8

My question is "why?:"

aa[0]
array([[405, 162, 414, 0,
        array([list([1, 9, 2]), 18, (405, 18, 207), 64, 'Universal'],
      dtype=object),
        0, 0, 0]], dtype=object)

aaa
array([[405, 162, 414, 0,
        array([list([1, 9, 2]), 18, (405, 18, 207), 64, 'Universal'],
      dtype=object),
        0, 0, 0]], dtype=object)

np.array_equal(aaa,aa[0])
False

Those arrays are completly identical.

My minimal example doesn't reproduce this:

be=np.array([1],dtype=object)

be
array([1], dtype=object)

ce=np.array([1],dtype=object)

ce
array([1], dtype=object)

np.array_equal(be,ce)
True

Nor does this one:

ce=np.array([np.array([1]),'5'],dtype=object)

be=np.array([np.array([1]),'5'],dtype=object)

np.array_equal(be,ce)
True

However, to reproduce my problem try this:

be=np.array([[405, 162, 414, 0, np.array([list([1, 9, 2]), 18, (405, 18, 207), 64, 'Universal'],dtype=object),0, 0, 0]], dtype=object)

ce=np.array([[405, 162, 414, 0, np.array([list([1, 9, 2]), 18, (405, 18, 207), 64, 'Universal'],dtype=object),0, 0, 0]], dtype=object)

np.array_equal(be,ce)
False

np.array_equal(be[0],ce[0])
False

And I have no idea why those are not equal.
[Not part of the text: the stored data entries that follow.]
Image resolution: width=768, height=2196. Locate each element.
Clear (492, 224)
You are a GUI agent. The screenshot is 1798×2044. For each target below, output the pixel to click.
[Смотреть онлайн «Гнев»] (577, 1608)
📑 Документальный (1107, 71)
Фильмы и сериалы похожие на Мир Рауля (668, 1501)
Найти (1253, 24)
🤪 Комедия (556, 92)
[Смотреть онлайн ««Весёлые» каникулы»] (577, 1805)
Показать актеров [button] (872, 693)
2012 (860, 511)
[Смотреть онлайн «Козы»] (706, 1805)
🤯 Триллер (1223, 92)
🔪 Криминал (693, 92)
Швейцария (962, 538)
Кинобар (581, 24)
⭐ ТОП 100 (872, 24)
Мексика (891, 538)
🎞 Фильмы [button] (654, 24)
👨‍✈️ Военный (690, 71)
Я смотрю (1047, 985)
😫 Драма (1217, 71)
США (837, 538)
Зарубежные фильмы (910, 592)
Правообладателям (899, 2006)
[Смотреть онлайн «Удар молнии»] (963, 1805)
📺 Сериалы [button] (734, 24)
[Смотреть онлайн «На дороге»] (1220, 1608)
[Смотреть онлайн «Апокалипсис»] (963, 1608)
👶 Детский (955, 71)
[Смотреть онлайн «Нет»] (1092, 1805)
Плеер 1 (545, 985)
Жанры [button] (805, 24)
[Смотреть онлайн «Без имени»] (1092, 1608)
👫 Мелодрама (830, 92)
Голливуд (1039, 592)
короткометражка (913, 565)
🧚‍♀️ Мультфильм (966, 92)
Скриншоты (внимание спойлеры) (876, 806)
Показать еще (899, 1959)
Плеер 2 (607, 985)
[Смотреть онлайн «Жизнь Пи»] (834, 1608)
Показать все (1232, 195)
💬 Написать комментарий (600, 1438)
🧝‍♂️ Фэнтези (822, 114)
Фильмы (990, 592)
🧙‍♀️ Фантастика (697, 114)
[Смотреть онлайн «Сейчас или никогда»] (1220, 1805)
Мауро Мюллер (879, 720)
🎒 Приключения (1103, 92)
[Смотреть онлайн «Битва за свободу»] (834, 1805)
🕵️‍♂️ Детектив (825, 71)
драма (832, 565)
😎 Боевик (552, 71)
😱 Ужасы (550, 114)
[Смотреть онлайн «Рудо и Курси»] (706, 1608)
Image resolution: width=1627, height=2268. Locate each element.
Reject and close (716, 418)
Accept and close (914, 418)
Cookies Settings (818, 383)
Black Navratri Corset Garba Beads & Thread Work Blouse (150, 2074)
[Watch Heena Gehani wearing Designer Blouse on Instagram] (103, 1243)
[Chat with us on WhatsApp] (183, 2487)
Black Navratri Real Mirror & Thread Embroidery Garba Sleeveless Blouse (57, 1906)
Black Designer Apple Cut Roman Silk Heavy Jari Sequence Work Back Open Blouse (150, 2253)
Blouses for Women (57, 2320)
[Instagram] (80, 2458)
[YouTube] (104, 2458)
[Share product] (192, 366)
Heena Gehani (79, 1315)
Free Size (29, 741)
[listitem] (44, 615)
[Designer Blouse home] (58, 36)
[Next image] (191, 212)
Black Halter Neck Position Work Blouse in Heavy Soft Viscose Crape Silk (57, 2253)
And to add the bonus question, how do I compare them?

I need an efficient way to check if aaa is in the stack aa.

I'm not using aaa in aa because of DeprecationWarning: elementwise == comparison failed; this will raise an error in the future. and because it still returns False if anyone is wondering.

What else have I tried?:

np.equal(be,ce)
*** ValueError: The truth value of an array with more than one element is ambiguous. Use a.any() or a.all()

np.all(be,ce)
*** TypeError: only integer scalar arrays can be converted to a scalar index

all(be,ce)
*** TypeError: all() takes exactly one argument (2 given)

all(be==ce)
*** TypeError: 'bool' object is not iterable

np.where(be==ce)
(array([], dtype=int64),)

And these, which I can't get to run in the console, all evaluate to False, some giving the deprecation warning:

import numpy as np

ce=np.array([[405, 162, 414, 0, np.array([list([1, 9, 2]), 18, (405, 18, 207), 64, 'Universal'],dtype=object),0, 0, 0]], dtype=object)

be=np.array([[405, 162, 414, 0, np.array([list([1, 9, 2]), 18, (405, 18, 207), 64, 'Universal'],dtype=object),0, 0, 0]], dtype=object)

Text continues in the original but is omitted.